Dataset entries
========================

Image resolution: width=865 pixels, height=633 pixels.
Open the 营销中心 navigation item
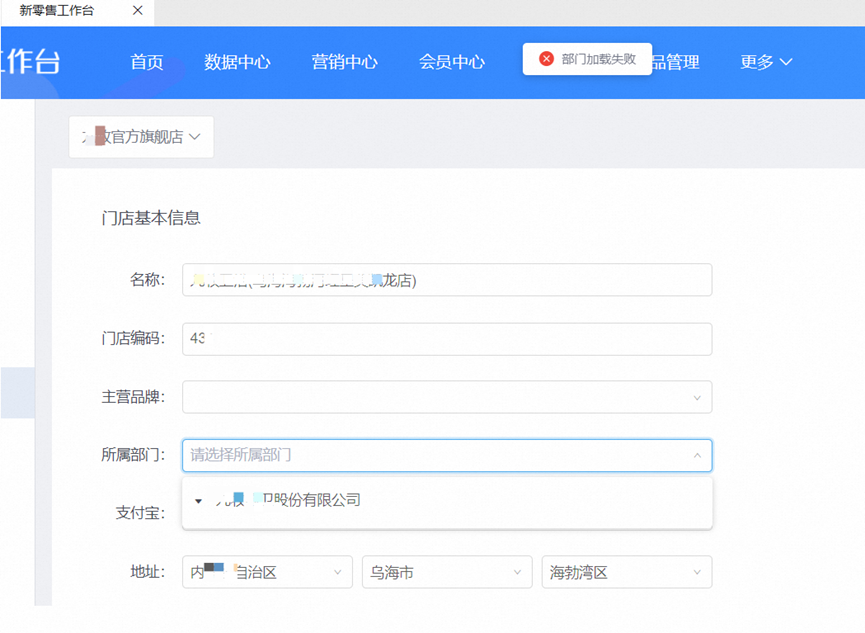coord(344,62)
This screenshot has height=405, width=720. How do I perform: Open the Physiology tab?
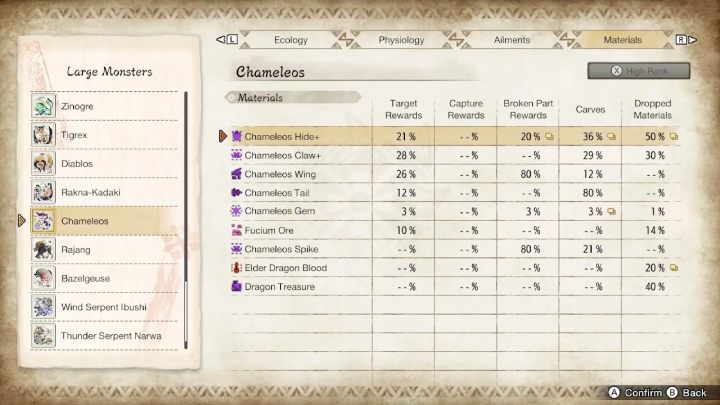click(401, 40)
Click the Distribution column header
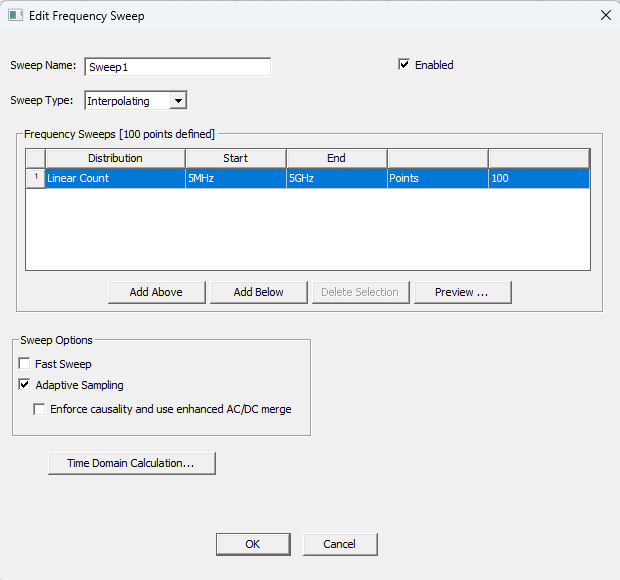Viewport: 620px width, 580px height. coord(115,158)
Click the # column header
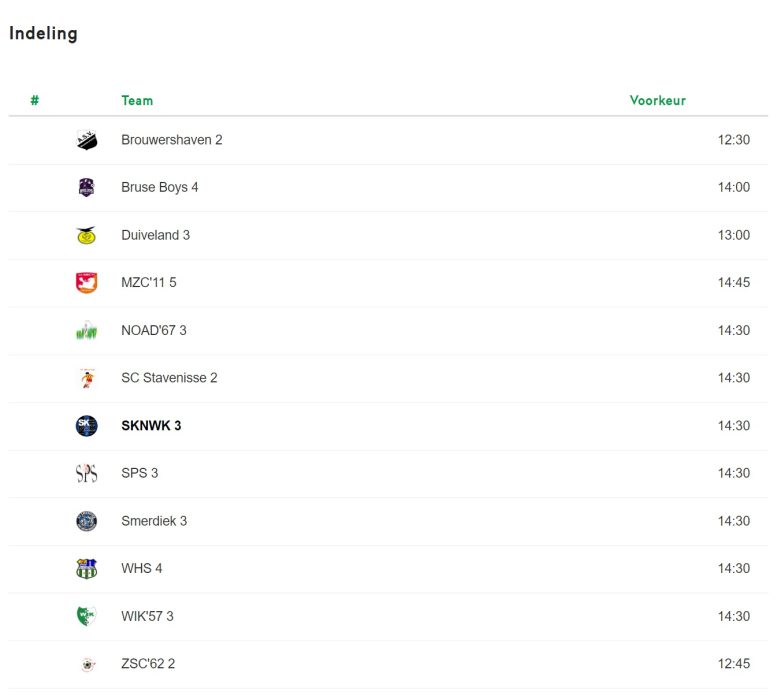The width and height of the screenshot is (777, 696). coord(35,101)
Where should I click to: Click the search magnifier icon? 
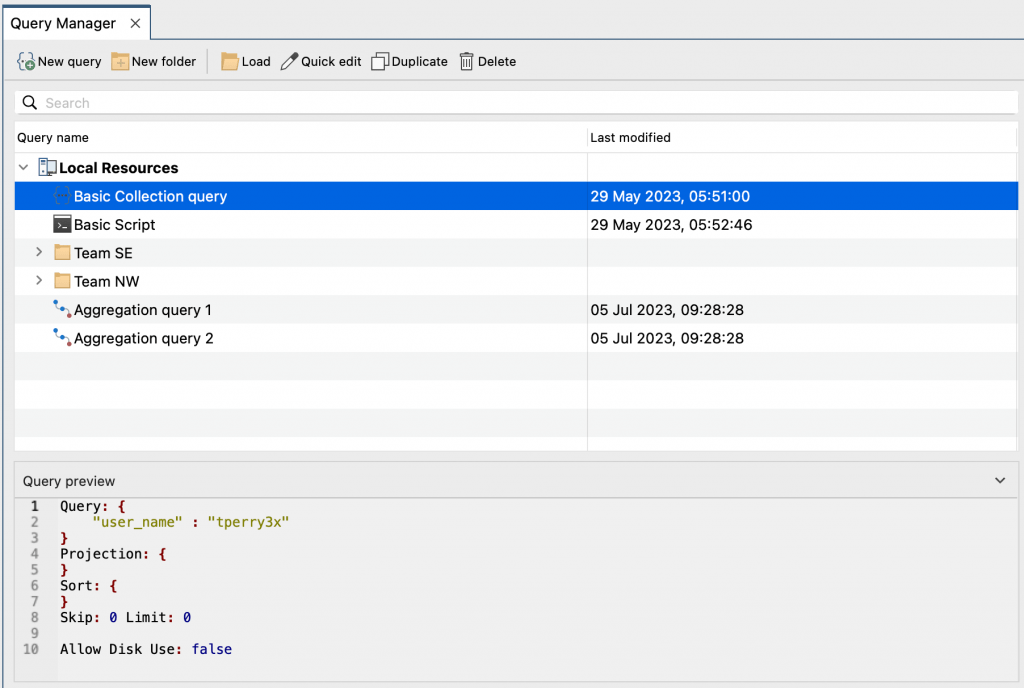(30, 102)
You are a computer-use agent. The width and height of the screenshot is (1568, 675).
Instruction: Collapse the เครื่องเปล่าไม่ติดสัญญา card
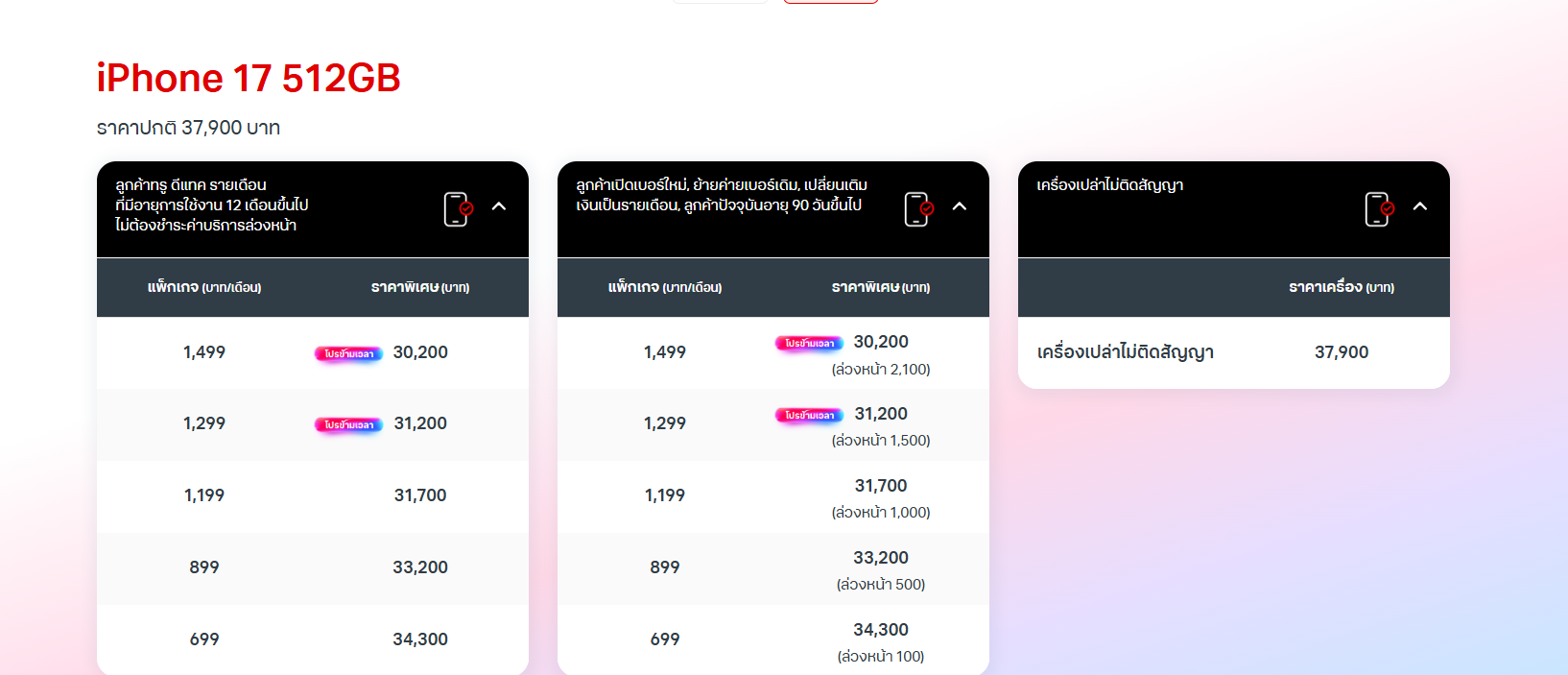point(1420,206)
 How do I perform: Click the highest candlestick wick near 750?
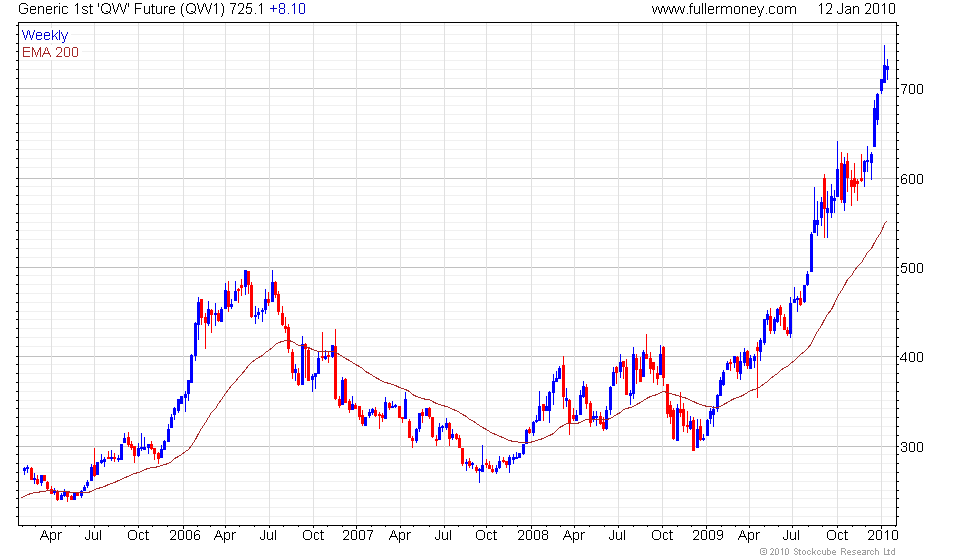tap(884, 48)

========================

* WORK ITEM
Apart from the images, the entries above must be returned without alteration.

* TASK SOLUTION
Image resolution: width=865 pixels, height=633 pixels.
Open the 营销中心 navigation item
coord(344,62)
This screenshot has height=405, width=720. How do I perform: Open the Physiology tab?
click(401, 40)
Click the Distribution column header
Viewport: 620px width, 580px height. coord(115,158)
Click the # column header
The width and height of the screenshot is (777, 696). coord(35,101)
Where should I click to: Click the search magnifier icon? 
(30, 102)
You are a computer-use agent. The width and height of the screenshot is (1568, 675).
Instruction: Collapse the เครื่องเปล่าไม่ติดสัญญา card
point(1420,206)
 How do I perform: Click the highest candlestick wick near 750?
tap(884, 48)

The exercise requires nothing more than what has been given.